_Exercise instructions_. Within the records below, reproduce without change the lines from the line that has "Task: Click the Tread value HS387" through the line that has "Image resolution: width=1214", and only those.

_Task input_.
· · · · ·

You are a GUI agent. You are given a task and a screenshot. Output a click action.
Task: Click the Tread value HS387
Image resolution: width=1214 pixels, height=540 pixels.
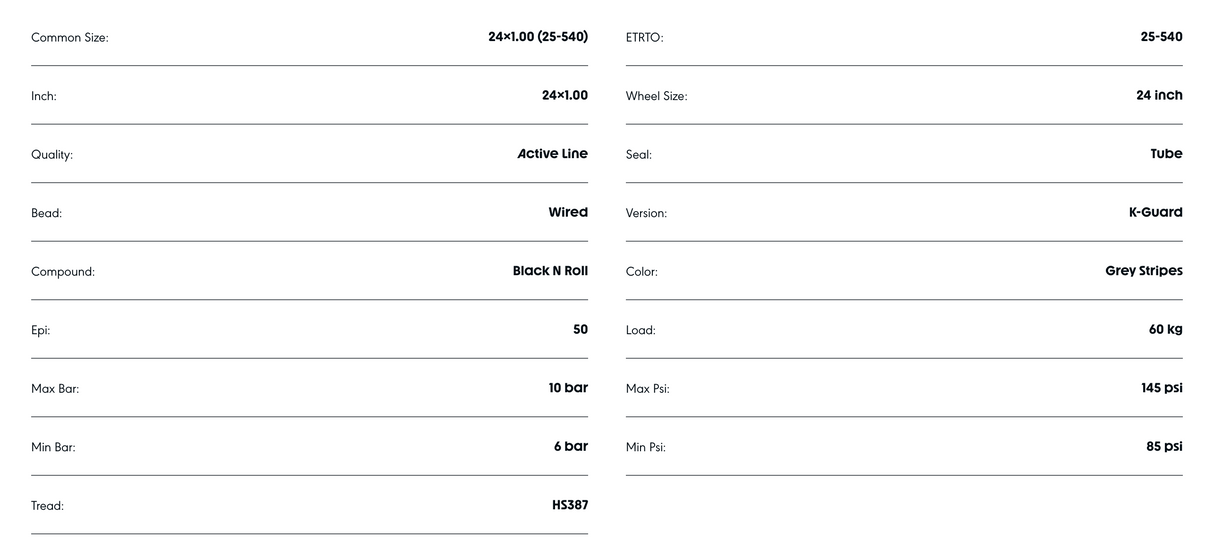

· · · · ·

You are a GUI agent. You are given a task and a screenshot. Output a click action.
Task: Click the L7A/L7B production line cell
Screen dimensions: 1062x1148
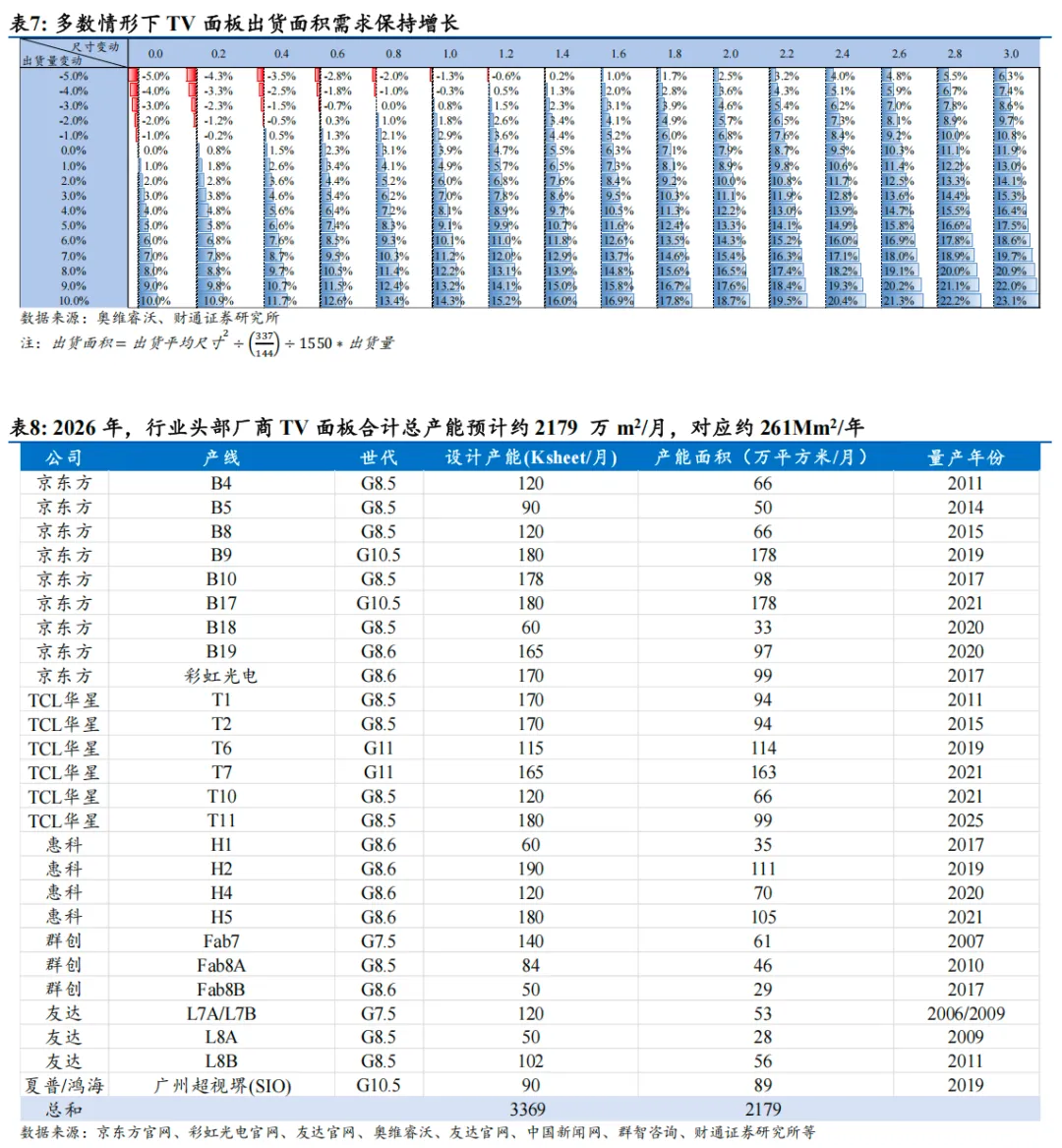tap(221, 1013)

· · · · ·

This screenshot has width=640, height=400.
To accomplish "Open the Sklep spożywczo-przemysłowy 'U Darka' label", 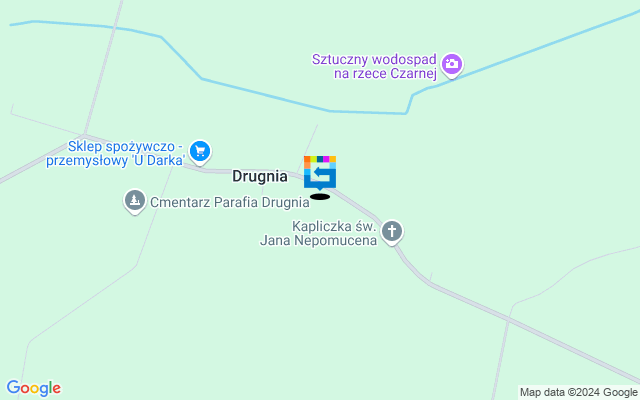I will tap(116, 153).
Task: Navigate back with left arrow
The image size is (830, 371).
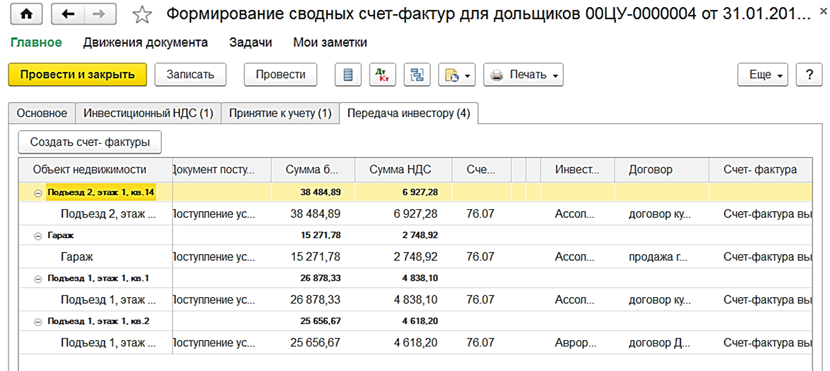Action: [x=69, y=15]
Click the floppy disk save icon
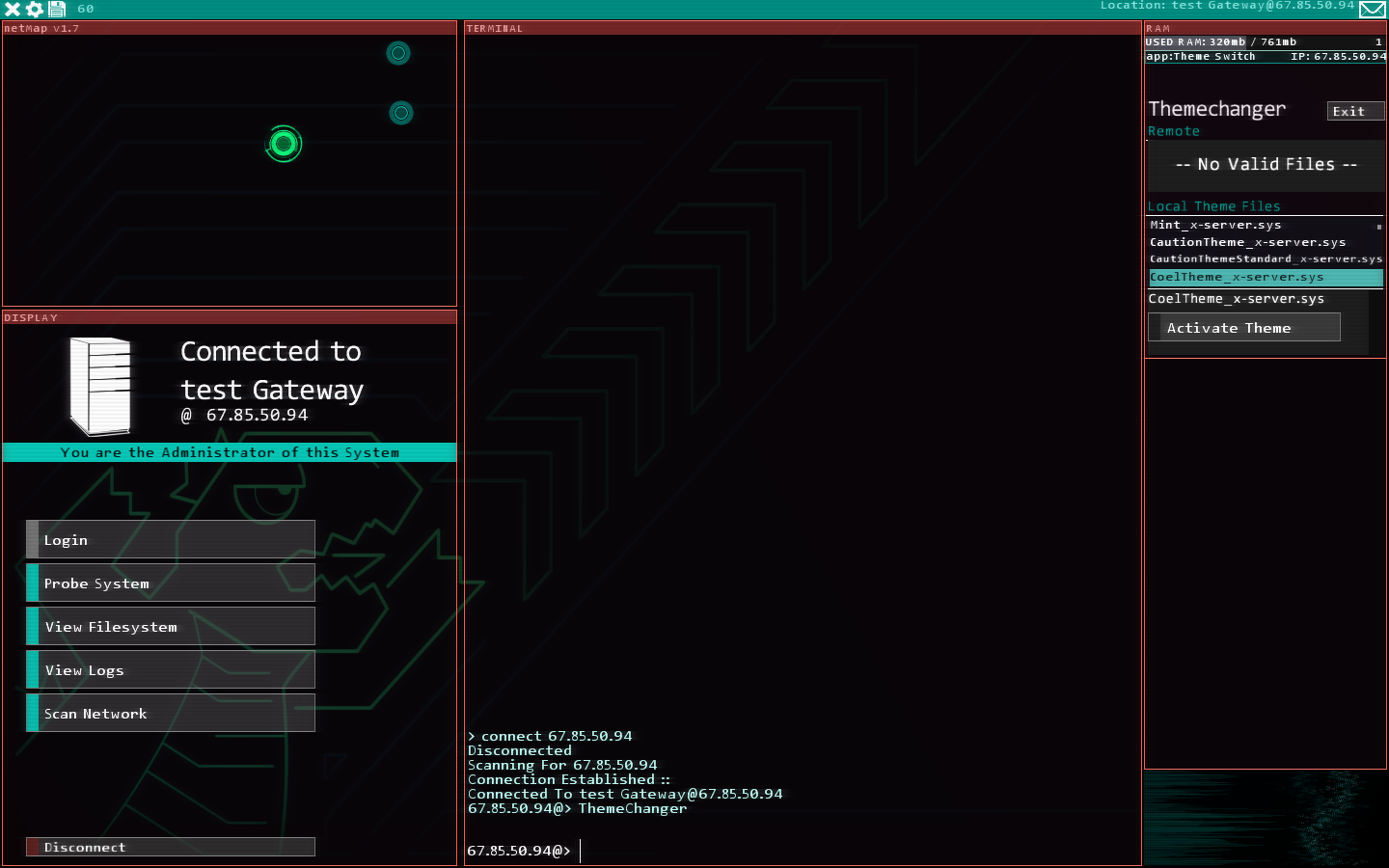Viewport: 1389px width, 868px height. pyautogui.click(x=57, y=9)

· · · · ·

_Solved problem_.
Task: Click the Tread value HS387
Image resolution: width=1214 pixels, height=540 pixels.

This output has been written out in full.